## WHAT THE TASK REQUIRES
In the passage below about Gomez's research grant, rewrite the paragraph that begins "Gomez's two-year research project" as a short list that keeps its main facts.

## PASSAGE PROVIDED

Gomez’s two-year research project – which is said to have significant implications for broader research into the study of the neural changes associated with aging and neurodegenerative disorders such as Alzheimer’s, and could also be a springboard for research into neuropsychiatric diseases such as manic-depressive disorder, and the further study of cells and genes – was recently awarded $100,000 by a branch of the National Institutes of Health (NIH).
“The grant is an amazing vote of confidence by the state, the NIH administrative body and my colleagues,” says Gomez pointing out that the results of his research will be used as building blocks by other scientists.
Undoubtedly, recognition for creative achievements drives individual and team success, says Tom Zabroski, owner of Mojave Creative Advertising, Wilkes-Barre. His business has a heavy concentration on teamwork, from which, says Zabroski, individual genius springs.

## Records from a dataset
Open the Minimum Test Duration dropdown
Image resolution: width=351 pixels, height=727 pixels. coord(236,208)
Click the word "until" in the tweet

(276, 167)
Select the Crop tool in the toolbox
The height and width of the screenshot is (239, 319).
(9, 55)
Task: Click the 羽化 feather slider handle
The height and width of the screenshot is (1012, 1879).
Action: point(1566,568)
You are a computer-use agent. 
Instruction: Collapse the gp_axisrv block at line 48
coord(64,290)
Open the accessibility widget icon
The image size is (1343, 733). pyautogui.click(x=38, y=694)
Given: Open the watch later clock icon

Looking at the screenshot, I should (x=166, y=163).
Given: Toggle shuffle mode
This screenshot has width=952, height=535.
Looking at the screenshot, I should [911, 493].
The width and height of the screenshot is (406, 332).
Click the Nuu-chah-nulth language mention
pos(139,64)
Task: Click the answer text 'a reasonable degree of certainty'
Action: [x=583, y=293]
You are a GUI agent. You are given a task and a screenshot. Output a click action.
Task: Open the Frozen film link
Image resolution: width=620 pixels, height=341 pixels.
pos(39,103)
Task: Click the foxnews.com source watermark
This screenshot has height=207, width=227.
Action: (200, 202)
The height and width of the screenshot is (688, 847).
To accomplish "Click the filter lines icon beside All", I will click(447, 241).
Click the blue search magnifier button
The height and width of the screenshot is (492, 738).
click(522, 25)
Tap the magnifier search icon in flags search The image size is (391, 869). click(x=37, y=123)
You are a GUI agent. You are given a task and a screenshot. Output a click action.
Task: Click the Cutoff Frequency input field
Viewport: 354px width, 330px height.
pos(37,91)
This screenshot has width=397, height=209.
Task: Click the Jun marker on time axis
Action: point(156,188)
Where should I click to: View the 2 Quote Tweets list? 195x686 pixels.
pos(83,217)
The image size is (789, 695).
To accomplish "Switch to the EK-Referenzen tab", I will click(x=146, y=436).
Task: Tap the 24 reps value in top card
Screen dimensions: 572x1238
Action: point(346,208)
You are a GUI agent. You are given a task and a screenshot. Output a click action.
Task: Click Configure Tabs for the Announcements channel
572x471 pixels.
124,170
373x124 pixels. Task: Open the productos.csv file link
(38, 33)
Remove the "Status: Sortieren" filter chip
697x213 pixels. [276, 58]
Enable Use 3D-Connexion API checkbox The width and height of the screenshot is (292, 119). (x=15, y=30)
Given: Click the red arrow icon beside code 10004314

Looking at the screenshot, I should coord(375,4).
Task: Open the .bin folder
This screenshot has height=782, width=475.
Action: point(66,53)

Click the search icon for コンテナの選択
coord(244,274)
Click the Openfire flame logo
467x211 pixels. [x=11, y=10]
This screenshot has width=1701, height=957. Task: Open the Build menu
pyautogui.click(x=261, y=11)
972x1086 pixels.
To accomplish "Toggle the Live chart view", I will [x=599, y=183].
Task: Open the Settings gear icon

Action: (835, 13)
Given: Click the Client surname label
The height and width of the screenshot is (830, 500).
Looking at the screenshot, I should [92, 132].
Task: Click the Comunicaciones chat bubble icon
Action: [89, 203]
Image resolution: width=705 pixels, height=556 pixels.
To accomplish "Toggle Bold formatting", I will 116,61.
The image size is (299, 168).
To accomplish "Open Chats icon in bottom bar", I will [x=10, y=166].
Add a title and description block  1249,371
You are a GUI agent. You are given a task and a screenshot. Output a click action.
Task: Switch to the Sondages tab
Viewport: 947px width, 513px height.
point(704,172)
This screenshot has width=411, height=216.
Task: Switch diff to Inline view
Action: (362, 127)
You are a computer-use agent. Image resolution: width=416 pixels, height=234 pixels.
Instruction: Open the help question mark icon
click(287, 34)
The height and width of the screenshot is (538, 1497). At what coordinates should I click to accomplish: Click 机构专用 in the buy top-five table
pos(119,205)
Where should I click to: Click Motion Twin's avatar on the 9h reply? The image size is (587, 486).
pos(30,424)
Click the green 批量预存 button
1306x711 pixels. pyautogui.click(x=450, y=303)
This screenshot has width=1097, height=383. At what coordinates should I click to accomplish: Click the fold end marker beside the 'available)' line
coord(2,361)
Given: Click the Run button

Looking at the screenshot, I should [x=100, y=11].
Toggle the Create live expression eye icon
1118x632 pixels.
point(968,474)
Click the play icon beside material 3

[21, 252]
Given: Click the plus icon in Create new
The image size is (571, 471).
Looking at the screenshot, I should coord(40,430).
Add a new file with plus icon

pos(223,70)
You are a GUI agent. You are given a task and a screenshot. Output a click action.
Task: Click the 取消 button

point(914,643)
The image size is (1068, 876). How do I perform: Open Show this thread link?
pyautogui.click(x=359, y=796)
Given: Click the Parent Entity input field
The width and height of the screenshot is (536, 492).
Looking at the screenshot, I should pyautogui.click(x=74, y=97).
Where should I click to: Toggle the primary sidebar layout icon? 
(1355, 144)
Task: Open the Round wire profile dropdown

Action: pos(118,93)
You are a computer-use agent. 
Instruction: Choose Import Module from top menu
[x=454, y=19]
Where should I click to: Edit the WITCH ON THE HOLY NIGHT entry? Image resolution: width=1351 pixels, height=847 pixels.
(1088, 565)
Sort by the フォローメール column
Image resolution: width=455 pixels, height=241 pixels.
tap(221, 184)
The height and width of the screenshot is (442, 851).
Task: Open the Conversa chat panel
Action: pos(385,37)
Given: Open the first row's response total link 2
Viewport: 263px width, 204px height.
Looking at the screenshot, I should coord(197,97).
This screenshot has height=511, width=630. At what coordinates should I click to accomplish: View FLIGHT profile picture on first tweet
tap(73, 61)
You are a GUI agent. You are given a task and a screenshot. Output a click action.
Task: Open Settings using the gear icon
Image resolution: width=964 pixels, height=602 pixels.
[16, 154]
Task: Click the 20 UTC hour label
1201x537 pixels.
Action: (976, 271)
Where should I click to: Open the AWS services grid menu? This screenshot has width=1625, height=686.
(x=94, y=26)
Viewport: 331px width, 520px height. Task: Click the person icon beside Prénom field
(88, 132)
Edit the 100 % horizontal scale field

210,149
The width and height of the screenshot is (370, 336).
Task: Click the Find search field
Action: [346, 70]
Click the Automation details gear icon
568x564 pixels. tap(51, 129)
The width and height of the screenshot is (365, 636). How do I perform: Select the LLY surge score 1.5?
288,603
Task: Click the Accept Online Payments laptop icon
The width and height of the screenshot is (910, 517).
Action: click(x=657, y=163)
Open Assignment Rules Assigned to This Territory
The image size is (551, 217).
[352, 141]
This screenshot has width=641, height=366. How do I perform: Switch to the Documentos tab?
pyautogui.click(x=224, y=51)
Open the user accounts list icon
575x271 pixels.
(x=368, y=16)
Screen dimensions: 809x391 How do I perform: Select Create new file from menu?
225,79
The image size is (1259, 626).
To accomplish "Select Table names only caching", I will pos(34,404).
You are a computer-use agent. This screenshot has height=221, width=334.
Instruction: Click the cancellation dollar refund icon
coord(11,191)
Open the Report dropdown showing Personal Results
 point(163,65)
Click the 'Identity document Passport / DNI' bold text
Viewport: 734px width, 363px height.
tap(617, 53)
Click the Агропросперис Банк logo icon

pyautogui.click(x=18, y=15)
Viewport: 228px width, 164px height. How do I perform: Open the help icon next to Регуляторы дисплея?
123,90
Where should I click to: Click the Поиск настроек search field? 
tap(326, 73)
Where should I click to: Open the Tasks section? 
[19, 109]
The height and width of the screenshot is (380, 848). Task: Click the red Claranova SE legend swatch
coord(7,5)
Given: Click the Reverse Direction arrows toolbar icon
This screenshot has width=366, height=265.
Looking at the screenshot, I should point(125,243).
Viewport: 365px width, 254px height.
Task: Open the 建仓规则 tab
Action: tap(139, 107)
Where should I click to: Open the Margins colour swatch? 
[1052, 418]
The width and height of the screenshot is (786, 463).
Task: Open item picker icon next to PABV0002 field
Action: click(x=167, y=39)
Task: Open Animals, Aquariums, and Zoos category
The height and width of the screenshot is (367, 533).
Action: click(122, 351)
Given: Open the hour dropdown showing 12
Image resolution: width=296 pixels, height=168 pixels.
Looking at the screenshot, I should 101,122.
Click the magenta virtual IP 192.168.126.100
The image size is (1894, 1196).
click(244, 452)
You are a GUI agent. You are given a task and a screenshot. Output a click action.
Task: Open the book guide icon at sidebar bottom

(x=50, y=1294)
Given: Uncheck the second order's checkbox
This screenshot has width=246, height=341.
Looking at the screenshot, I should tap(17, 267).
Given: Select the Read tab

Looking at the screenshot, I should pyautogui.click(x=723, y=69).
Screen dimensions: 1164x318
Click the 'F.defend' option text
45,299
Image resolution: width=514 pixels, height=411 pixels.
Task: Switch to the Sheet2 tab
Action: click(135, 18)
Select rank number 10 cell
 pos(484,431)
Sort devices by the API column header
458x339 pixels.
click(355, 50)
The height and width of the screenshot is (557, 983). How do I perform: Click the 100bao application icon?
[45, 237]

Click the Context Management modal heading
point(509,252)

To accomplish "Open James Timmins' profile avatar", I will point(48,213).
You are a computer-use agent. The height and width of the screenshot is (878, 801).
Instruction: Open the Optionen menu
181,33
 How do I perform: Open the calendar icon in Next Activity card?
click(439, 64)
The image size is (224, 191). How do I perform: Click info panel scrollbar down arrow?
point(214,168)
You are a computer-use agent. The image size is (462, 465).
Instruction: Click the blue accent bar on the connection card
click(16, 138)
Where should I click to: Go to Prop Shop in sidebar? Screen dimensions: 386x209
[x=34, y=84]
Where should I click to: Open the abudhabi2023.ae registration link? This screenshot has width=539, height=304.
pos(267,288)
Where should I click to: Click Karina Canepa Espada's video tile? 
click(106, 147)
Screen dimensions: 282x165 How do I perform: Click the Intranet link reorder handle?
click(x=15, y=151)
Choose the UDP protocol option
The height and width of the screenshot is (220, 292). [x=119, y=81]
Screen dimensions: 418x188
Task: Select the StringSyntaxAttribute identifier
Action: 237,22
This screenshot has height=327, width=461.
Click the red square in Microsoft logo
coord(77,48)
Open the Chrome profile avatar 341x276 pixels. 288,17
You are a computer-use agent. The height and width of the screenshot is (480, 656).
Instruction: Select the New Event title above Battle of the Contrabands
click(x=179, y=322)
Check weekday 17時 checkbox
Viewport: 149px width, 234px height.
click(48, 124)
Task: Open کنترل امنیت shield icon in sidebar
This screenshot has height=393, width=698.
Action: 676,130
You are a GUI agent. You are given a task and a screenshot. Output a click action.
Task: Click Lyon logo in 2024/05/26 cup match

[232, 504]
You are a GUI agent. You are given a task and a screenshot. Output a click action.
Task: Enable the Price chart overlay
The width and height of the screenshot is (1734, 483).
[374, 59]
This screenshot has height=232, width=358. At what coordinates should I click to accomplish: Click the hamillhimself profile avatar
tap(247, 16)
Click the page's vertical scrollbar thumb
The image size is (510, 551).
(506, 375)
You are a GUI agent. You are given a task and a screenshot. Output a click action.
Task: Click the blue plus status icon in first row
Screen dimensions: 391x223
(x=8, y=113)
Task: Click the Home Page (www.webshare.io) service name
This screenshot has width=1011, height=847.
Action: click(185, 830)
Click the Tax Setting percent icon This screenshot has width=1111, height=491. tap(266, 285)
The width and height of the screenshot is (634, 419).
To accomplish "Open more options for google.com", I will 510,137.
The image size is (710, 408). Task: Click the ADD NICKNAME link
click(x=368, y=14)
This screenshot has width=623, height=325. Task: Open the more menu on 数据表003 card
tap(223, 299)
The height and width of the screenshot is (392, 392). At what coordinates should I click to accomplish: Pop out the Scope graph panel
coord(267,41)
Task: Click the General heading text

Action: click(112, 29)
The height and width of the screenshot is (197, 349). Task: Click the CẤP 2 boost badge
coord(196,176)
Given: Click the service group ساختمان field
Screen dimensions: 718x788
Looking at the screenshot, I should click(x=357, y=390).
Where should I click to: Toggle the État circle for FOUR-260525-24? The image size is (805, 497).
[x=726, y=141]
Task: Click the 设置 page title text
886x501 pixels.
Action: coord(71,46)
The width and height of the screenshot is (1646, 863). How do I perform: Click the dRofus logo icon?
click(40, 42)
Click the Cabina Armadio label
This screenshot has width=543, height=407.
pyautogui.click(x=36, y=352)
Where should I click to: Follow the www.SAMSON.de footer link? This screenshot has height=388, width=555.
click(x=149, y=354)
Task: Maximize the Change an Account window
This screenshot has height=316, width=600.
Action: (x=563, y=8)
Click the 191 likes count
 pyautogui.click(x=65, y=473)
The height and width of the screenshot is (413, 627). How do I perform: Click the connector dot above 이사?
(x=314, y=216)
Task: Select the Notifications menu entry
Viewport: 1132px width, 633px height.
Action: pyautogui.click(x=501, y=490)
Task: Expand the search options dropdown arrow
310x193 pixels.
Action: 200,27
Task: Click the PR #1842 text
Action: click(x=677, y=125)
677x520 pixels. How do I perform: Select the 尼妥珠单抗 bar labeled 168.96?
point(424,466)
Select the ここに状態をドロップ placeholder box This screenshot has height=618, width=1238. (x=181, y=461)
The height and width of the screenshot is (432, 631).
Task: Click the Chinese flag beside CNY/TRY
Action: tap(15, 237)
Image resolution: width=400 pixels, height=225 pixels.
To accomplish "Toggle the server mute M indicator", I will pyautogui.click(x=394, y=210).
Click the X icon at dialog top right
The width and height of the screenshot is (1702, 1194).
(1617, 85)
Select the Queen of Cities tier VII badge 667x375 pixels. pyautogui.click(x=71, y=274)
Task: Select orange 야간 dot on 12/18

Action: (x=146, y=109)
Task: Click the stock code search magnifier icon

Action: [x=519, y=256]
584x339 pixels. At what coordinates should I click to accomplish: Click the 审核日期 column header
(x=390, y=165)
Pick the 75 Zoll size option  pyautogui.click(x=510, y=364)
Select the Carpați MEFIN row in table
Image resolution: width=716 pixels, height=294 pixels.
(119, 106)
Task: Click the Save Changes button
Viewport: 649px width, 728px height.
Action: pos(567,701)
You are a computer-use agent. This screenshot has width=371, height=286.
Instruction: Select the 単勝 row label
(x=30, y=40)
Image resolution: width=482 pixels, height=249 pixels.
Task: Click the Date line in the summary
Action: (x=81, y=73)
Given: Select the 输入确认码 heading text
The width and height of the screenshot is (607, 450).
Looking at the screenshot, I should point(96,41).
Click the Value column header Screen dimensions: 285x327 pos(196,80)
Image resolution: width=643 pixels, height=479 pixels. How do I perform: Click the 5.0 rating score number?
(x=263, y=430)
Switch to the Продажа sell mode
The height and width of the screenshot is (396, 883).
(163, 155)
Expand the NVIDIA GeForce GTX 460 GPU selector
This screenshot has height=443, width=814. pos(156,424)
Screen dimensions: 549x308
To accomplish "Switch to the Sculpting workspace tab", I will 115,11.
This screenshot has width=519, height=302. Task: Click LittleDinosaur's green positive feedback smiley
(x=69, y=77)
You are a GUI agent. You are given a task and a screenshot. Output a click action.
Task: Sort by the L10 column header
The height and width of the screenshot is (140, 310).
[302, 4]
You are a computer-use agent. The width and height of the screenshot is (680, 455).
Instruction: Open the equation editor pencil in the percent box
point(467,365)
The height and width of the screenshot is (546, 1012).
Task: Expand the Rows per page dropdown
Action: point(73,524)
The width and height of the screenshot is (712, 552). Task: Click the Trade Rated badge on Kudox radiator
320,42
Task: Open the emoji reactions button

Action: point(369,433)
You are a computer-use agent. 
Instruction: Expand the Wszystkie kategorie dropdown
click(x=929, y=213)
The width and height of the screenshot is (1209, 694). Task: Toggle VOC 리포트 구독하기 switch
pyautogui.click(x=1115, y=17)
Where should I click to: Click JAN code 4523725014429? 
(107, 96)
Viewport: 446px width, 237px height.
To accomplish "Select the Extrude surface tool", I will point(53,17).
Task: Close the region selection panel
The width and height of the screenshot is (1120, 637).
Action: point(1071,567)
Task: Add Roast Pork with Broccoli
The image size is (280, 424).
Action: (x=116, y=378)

## SOLUTION FOR THIS EXERCISE
- Gomez's research project runs for two years.
- It recently received $100,000 from a branch of the National Institutes of Health (NIH).
- It is said to matter a great deal for wider research on the brain changes linked to aging and to diseases such as Alzheimer's.
- It could also be a starting point for research on mental illnesses such as manic-depressive disorder, and for further study of cells and genes.